The Great Church in Captivity
Под разумом, или разумением (αϊσθησις νοερά), он не имеет в виду ничего умственного, но духовный образ Божий в человеке, который находится не в уме, но в сердце. Это, так сказать, просветление достигается только низведением человека в сердце. Тогда «разум, очищенный и просвещенный, торжествующе входит в обладание благодатью Божией и воспринимает ее… не только созерцая свой собственный образ, но ясность, образовавшуюся в образе благодатью Божией… и это дополняет непостижимый союз с Всевышним, через который разум превосходит человеческие возможности и видит Бога в духе». Палама специально добавляет, что «тот, кто участвует в этой благодати, сам становится в некоторой степени Светом. Он соединяется со Светом и через этот Свет он полностью приобретает знание о том, что остается невидимым для тех, у кого нет этой благодати… Чистые сердцем узрят Бога, Который, будучи Светом, пребывает в них и обнаруживает Себя тем, кто любит Его».[235]
Что есть этот Свет? Исихасты отождествляют его с тем светом, который просиял на горе Фавор. Божественная реальность, которая была явлена святым мистикам, идентична тому свету, который явился Апостолам во время Преображения. Есть, однако, разница. «Если Преображение Господа на Фаворе предшествовало видимому проявлению Бога во славе, которое должно прийти, и если Апостолы думали, что они недостойны увидеть его телесными очами, почему те, чьи сердца очищены, не способны созерцать духовными очами предшествование и обещание Его явления в духе? Но поскольку Сын Божий, в Своей несравненной любви к человеку снизошел до того, чтобы соединить Свою божественную ипостась с нашей природой, создав живое тело и душу, наделенную разумом, чтобы явиться на земле и жить среди людей; поскольку также Он соединил Себя с самими человеческими ипостасями, соединяясь с каждым из верующих через приобщение Своего святого Тела, и с тех пор Он стал единым телом с нами и сотворил нас храмами Божества,"ибо в Нем телесно обитает вся полнота Божества", так неужели Он не просветит тех, кто достойно причащается божественного огня, который есть Его Тело в нас, и освещает наши души светом подобно тому, как Он осветил тела учеников на Фаворе? В то время Его тело, источник света и благодати, еще не было соединено с нашими телами. Он осветил снаружи тех, которые приблизились к тому, чтобы быть достойными, и послал свет их душам через их чувственные очи. Но теперь, когда Он вошел в нас и существует в нас, Он естественным образом освещает душу в нас».[236] Следовательно, Палама считает, что историческое событие Распятия и Пятидесятницы дает реальность Таинству Причащения и, таким образом, позволяет увидеть Свет без помощи внешнего чуда. Но хотя способность человека увидеть Свет, так сказать, зависит от истории, сам Свет трансцендентный и вечный; и ни один человек, который не испытал этого опыта, не может знать, что это такое, ибо это стоит выше знания. Палама сравнивает его с белым камнем Откровения, «и на камне написанное новое имя, которого никто не знает, кроме того, кто получает».[237]

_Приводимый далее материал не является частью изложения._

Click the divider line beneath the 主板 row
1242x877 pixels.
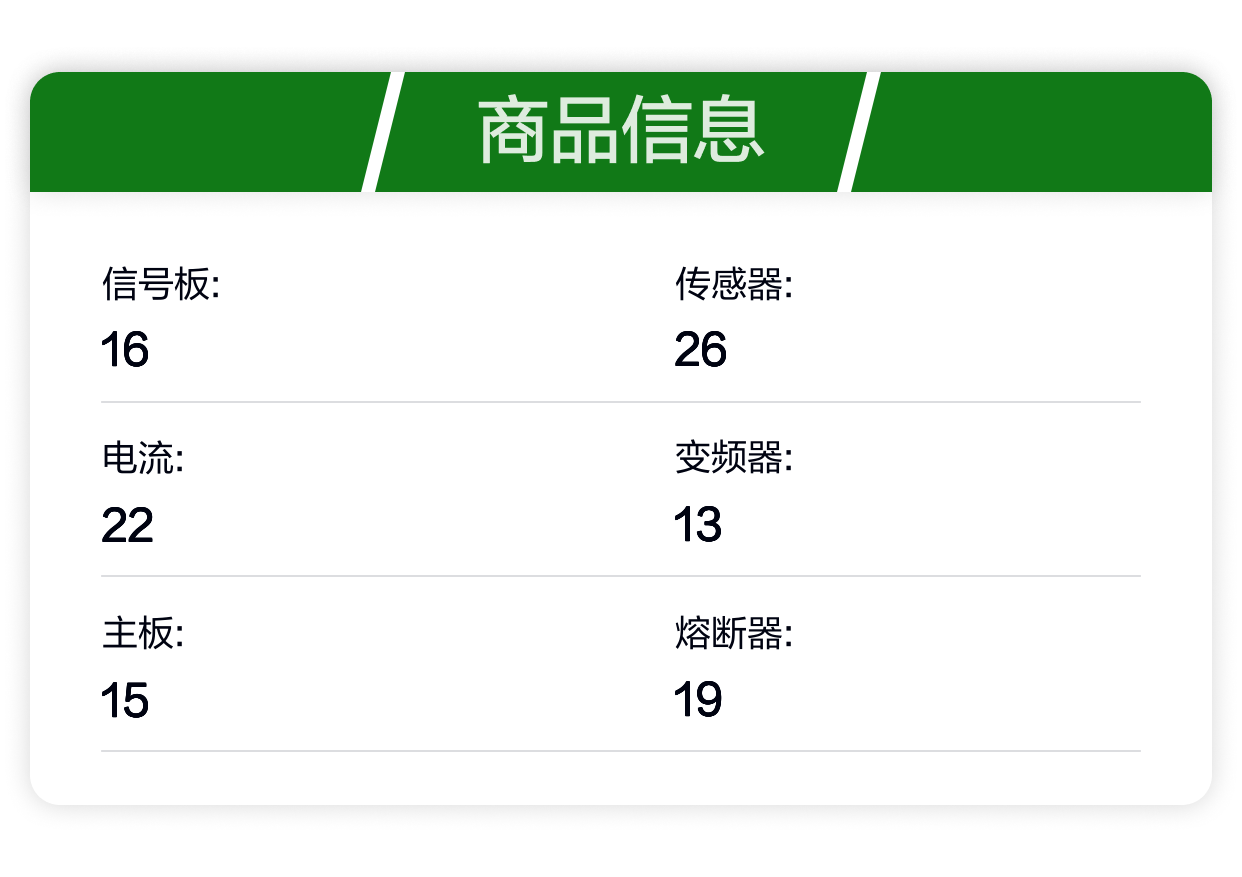click(621, 751)
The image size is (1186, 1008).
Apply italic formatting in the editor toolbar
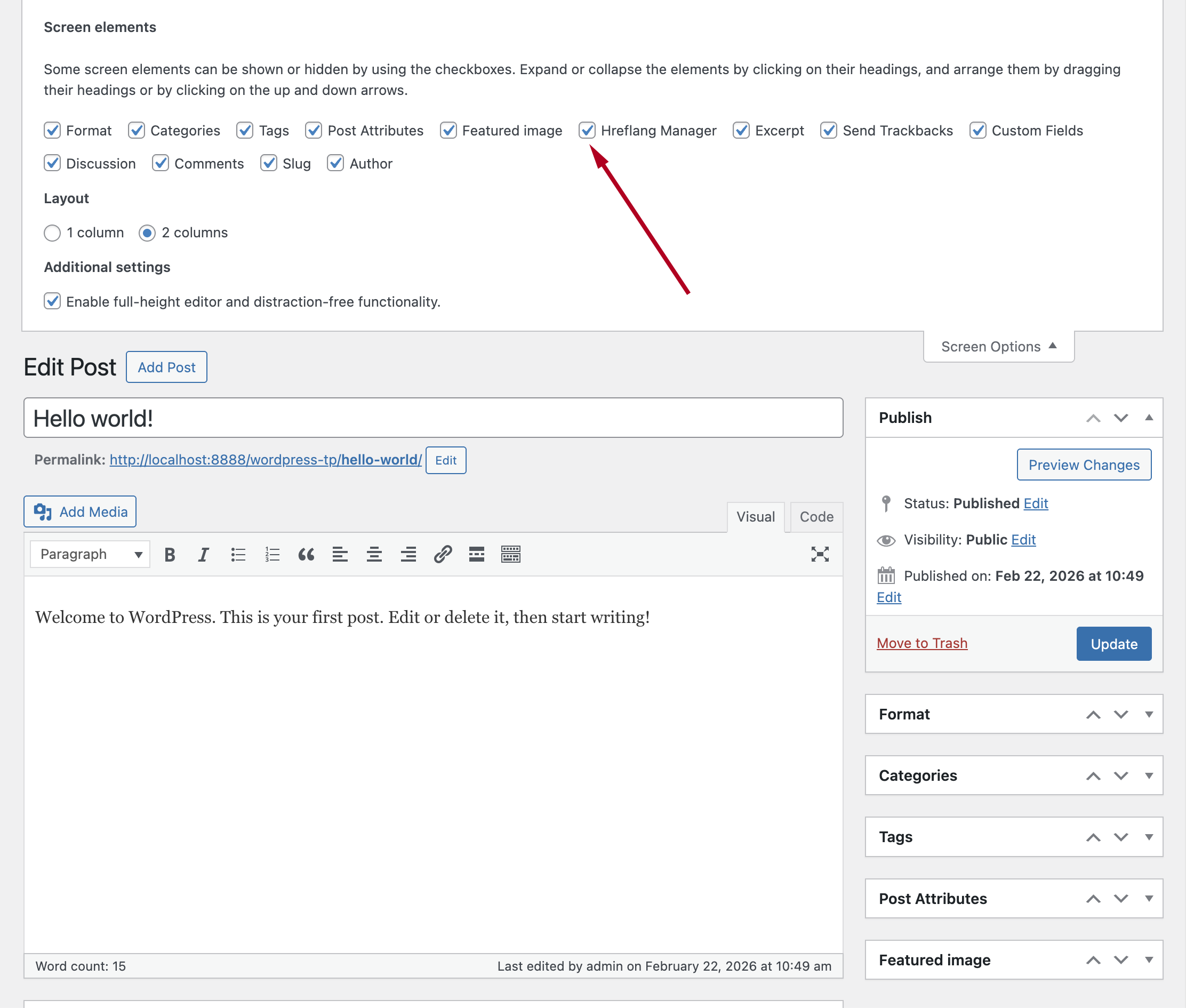(203, 554)
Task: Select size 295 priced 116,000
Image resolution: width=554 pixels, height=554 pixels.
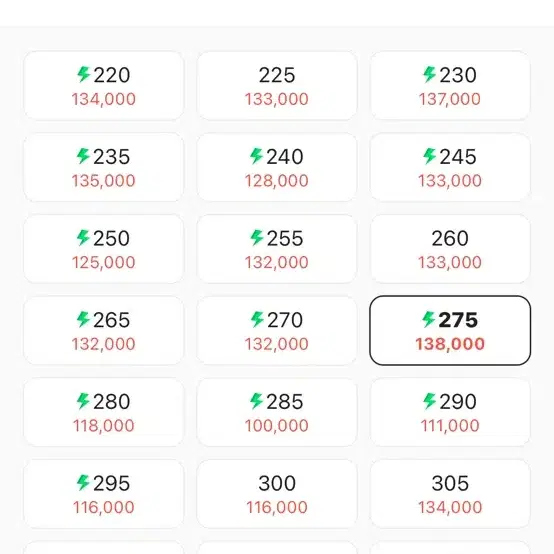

Бог есть Свет. Следовательно, Свет нетварен и вечен, Он есть часть Бога. Был традиционный взгляд, нашедший выражение в иконах Христа в славе через mandorla, свет, который исходит из Него. Но Варлааму, Акиндину и другим противникам исихазма это казалось ересью. Как может человек в своем теле увидеть Свет, если Свет — это Бог? Это было чистым мессалианством — сказать, что человек может увидеть божественную сущность телесными очами. Многие позднейшие богословы делали выводы, что Палама и его школа, должно быть, были подвержены влиянию богомилов и их мессалианскому наследству, которое все еще процветало на Балканах и проникло даже на Св. Гору.[238]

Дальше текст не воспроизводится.